CSConnect UK 2019: Round-up of key cybersecurity trends
This week FinTech Futures attended Cybersecurity Connect UK 2019, a conference bringing together chief information security officers (CISOs) from the financial services, aviation, energy, charity, government and security intelligence service sectors.
The consensus was one of excitement, as like-minds came together and realised that cybersecurity is well on its way to becoming part of day to day business for companies increasingly handling billions of people’s data.
If you missed the event, if you attended but want a wrap, or if you’re just interested in what these experts have to say on developments in cybersecurity, here’s a wrap up of key talking points during the week.
Email phishing is still the top cause for cybersecurity risk in FIs according to the chief security officer of Vocalink – a Mastercard company – Andrew Rose, who notes “Office 365 attacks are ramping up” and they are “quite alarming”.

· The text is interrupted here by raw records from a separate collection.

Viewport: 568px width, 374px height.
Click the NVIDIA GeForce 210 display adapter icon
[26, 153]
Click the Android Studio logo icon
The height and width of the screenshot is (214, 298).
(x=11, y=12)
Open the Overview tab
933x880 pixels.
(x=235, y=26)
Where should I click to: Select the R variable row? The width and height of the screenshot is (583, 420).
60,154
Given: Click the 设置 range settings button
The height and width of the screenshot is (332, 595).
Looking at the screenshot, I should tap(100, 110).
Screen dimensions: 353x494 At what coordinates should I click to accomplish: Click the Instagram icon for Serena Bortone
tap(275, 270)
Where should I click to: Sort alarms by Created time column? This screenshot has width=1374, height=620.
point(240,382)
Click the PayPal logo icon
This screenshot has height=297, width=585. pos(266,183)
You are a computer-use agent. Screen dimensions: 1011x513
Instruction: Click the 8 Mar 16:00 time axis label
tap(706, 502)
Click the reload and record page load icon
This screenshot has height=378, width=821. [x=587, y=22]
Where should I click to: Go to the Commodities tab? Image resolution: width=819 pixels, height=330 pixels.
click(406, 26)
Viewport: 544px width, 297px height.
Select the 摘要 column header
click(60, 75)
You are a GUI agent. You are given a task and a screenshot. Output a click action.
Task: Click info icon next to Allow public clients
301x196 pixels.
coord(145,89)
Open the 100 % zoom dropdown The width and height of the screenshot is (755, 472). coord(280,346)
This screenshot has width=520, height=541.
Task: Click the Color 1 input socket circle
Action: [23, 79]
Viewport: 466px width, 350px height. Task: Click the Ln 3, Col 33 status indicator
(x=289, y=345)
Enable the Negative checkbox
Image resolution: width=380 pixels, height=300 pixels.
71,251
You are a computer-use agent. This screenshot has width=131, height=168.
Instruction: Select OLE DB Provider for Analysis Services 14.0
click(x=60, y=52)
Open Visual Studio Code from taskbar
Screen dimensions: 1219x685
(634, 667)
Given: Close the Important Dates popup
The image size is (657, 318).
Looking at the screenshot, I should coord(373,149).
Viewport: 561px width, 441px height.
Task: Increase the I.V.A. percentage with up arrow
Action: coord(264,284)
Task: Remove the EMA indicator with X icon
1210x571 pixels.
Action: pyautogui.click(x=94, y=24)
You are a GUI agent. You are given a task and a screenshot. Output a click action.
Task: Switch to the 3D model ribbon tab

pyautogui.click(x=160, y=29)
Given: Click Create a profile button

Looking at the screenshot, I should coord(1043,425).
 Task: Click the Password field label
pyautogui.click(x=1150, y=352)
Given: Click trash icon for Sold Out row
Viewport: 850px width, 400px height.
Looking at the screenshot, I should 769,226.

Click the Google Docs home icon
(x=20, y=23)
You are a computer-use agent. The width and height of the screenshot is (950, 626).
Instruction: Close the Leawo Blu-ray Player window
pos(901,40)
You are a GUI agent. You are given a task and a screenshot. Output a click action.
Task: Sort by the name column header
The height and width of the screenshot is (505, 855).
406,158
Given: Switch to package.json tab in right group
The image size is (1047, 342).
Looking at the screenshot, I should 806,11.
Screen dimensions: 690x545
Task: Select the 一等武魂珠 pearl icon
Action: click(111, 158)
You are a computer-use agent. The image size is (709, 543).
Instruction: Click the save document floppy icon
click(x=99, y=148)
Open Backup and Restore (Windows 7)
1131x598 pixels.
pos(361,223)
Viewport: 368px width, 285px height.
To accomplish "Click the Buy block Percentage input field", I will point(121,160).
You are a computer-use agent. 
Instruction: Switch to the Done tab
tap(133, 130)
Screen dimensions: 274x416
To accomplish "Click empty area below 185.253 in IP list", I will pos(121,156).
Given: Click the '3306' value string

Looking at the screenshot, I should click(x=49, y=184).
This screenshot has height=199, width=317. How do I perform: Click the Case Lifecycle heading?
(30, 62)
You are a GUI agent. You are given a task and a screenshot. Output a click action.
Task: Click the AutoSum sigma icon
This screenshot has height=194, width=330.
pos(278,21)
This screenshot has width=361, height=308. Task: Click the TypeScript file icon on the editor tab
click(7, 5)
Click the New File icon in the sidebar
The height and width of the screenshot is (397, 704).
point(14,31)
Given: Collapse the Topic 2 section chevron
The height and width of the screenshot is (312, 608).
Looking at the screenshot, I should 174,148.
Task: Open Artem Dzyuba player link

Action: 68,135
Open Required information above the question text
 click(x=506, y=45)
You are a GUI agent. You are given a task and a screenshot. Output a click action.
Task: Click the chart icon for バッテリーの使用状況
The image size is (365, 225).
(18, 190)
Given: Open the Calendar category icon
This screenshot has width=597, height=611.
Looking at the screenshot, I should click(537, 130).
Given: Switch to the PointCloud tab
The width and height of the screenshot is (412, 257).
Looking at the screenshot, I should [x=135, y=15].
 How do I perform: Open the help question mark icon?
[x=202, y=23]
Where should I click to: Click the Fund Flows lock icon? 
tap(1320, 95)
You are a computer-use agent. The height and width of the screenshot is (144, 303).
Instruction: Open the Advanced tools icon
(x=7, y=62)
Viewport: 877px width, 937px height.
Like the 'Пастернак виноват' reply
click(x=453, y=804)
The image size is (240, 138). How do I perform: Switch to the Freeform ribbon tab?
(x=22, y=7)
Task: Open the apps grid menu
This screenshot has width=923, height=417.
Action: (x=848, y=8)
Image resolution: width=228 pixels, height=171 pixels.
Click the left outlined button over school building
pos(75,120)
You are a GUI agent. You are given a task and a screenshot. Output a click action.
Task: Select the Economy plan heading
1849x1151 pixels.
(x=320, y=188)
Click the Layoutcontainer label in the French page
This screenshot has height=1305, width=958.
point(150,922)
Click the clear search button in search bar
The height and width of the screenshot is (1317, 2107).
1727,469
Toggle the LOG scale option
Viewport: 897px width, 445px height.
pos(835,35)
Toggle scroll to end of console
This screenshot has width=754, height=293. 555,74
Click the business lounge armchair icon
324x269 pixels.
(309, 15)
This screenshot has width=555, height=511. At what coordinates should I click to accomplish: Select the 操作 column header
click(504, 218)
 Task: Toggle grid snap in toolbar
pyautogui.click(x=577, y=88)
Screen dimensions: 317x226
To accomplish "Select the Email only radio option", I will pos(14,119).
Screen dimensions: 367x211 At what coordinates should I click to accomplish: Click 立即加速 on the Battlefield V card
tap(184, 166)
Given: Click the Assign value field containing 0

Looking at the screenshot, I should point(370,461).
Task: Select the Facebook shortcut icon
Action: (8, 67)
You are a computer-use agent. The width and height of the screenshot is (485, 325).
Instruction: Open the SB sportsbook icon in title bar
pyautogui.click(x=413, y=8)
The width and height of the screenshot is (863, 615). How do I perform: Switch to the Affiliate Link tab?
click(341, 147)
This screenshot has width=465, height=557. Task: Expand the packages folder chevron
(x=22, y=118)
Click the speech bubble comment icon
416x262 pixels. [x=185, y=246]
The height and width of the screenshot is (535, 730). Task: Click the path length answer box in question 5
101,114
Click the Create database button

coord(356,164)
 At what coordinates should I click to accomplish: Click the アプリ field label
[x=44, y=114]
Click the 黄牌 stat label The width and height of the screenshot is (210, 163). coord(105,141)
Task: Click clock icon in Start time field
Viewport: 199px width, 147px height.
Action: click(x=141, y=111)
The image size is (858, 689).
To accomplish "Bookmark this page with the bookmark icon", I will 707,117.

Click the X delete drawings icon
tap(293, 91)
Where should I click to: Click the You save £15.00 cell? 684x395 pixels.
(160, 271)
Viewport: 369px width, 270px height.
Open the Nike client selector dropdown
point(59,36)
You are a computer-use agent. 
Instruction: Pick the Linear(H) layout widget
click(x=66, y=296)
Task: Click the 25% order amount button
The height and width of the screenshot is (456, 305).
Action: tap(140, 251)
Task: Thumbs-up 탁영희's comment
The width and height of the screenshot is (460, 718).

“Executives work from iPads and iPhones these days, they just do emails as they go to meetings,” says Rose, “so the mobile platform is the one that’s really being focused on and it’s interesting to see that changing in attack”.
Phishing emails can render very differently on a mobile device, where it looks far more compelling, to a desktop, where it can look ridiculous and unbelievable.
Fraudsters are now targeting individuals, building up profiles from social medias to build convincing attacks which are more disguised than ever before.
Mastercard’s Rose feels customer service teams are facing a tricky dilemma, being told to always do as the customer asks, even if that means clicking on a phishing link.
“We talk about customer-centric approaches but these people [customer service teams] have really been set up to fail,” says Rose, who thinks these teams need to be re-trained.
Fintechs a potential route to attack big banks
Asking different expert’s opinions on the cybersecurity trends going into 2020, HSBC’s head of technology and cyber risk Rory Alsop says “fintechs might become a route of attack because of their route to big banks”.
Just one of several rough predictions for what the year ahead holds, the spotlight on how banks work with third parties and how fraudsters view this partnership could certainly inform future cyber attack trends.
“Technology firms are not getting the same level of scrutiny and heat” when it comes to banking app downtime as financial services organisations do, says Lloyd’s head of IT risk & governance Ameet Jugnauth.
When asked about the UK Treasury’s call for regulators to hold banks to account for “unacceptable” amounts of IT failures, the Lloyds head has no doubt that “to have that [government] attention on it is the right thing”, but feels there is definitely a “quirk” in the way culpability is currently distributed.
HSBC’s Alsop is a speaker for technology career outreach in schools and universities, tackling the gender imbalance in financial services. “What puts girls off is firstly boys trying to make it a boys club which means visibility is all middle-aged white males and secondly, we’re still way off parity with the numbers [of men to women on boards],” says Alsop.
The percentage of women in leadership positions on the UK’s FTSE 100 boards is just 9.7% according to Cranfield University research.Edinburgh-based Aslop, along with the rest of the financial industry in Scotland, wants to double diversity in the country’s financial services.
CISO for Micro Focus Michele Hanson also mentions how the physically handicapped bracket of society often gets ignored. “With diversity of spirit comes diversity of thought, which will enlighten the way we look at cybersecurity,” she says.
Emerging “common language” of risk
Lloyd’s Jugnauth says there has long been this inconsistent expectancy that all IT system employees can speak the business language, but that’s simply not the case.
Where business and technical conversations can align is on risk. For Jugnauth, risk can be the bridge between these teams and act as a “common language”. HSBC’s Alsop agrees, saying that when you quantify risk, the board can suddenly understand its technical teams a lot better.
Traditionally this isn’t what the risk community has done, having taken more of a compliance approach as opposed to pulling together subject matter experts (SMEs) like it does now.